Before Today, Pink’s first album with his backup band and sans lo-fi aesthetics, serves to give answers to these questions. One could presume that Ariel Pink’s distinctive 70s soft-rock perversion owes its sharpness and impact due to the deliberately muddy sonics. But what if that kind of material was recorded „as it should be“, would it then show the emperor naked?
Emperor Pink, however, is clad. Best lo-fi acts have always distinguished themselves from others by elements outside the basement sound. And talent. Pink’s melodic flair for songcraft is just as underrated as that of his mentor R.Stevie Moore.
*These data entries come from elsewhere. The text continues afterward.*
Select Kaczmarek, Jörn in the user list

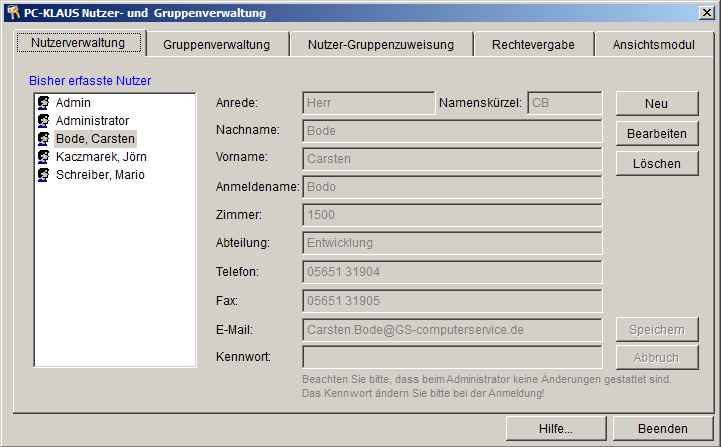click(101, 157)
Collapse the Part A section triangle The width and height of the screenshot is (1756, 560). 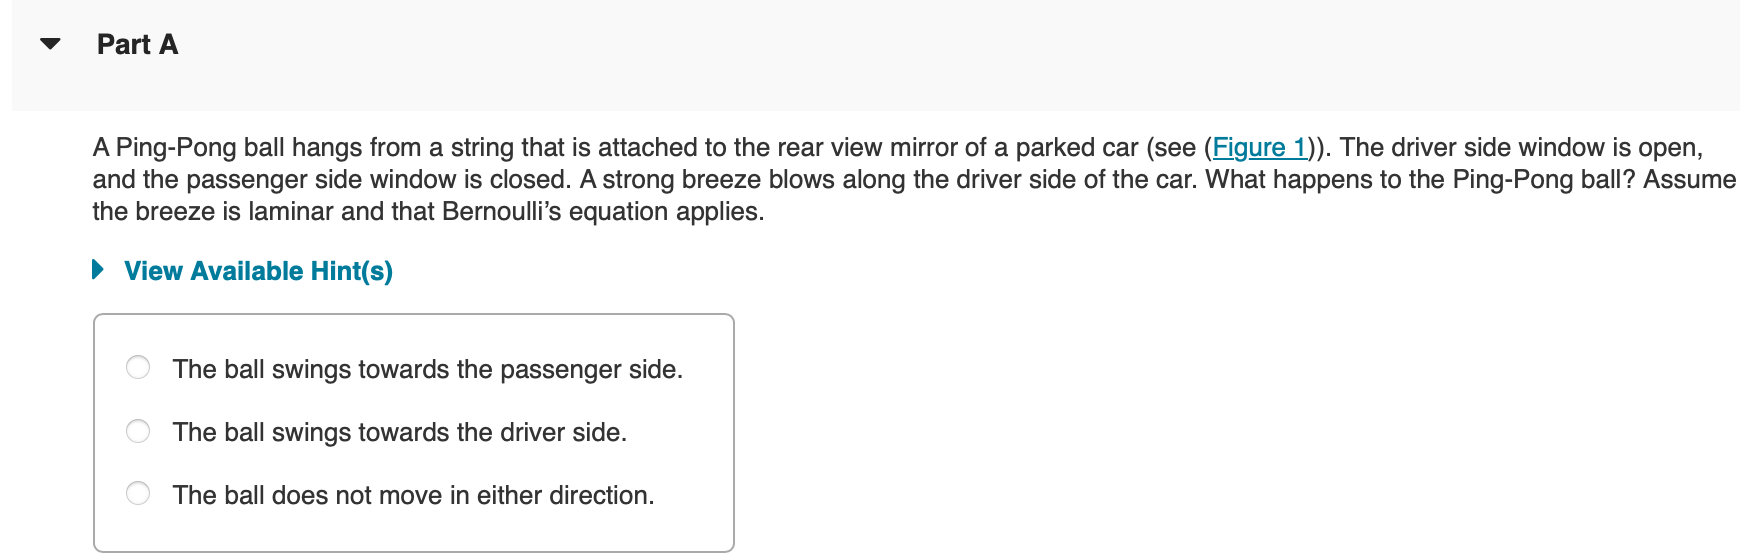click(50, 44)
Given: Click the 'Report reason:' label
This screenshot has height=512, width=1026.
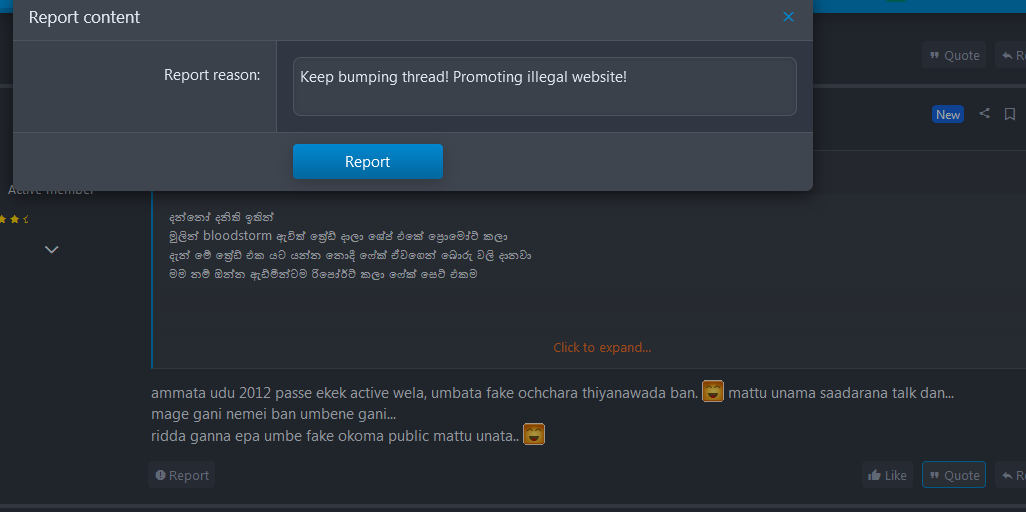Looking at the screenshot, I should (x=212, y=75).
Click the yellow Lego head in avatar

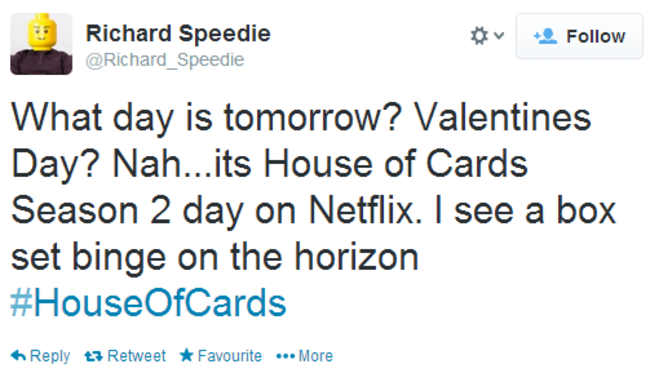point(41,31)
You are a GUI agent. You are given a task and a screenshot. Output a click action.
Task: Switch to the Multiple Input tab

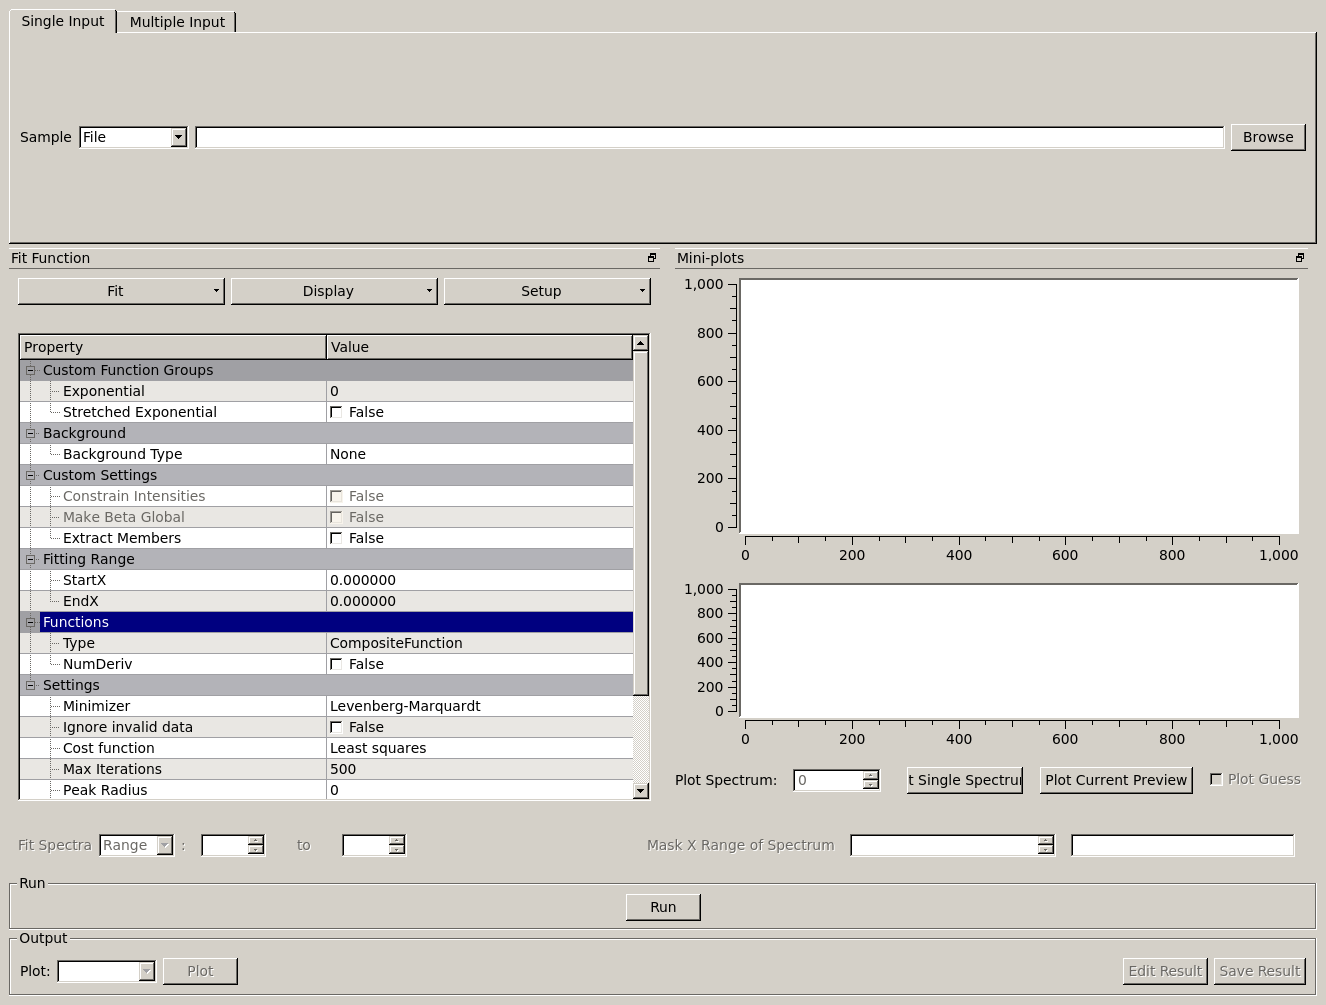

Earlier tunes such as „For Kate I Wait“ and „Hardcore Pops are Fun“ left no room for doubt that Ariel Pink is capable of crafting hummable tunes. Pink and comrades are generous with melodic gold even on this album.
And goes without saying that one should not overlook Ariel Pink’s perverse with and (self)irony that is evident in his song titles and lyrics. His soft-rock opuses even here go beyond the level of pure ear-candy – „Round and Round“ is just the kind of AOR anthem that is actually more in line with the aesthetics of Frank Zappa’s Sheik Yerbouti album while „Beverly Kills“ is sophisti-synth-pop performed with a sarcastic grin on face, while being deceptively accessible, is nonetheless pretty elaborately constructed. „Can’t Hear My Eyes“ is the perfect pop tune that nonetheless belies Pink’s attitude that is incompatible with mainstream pop as such.
Generous with (self)irony on one hand and wildly eclectic – from garage rock to punk/grunge to soft-rock, while dropping references from the Beatles (as on „L’Estat“) to JM Jarre (as on the moody synth-instrumental „Reminiscences“) - Before Today indicates that Ariel Pink is a genuine post-modernist eccentric. Thus, he has not lost his edge despite cleaning his sound a bit. He has, however, delivered his poppiest and most concise LP to date.
Original review appeared in Estonian on June 2010 at the Postimees journal as an Album of the Week review.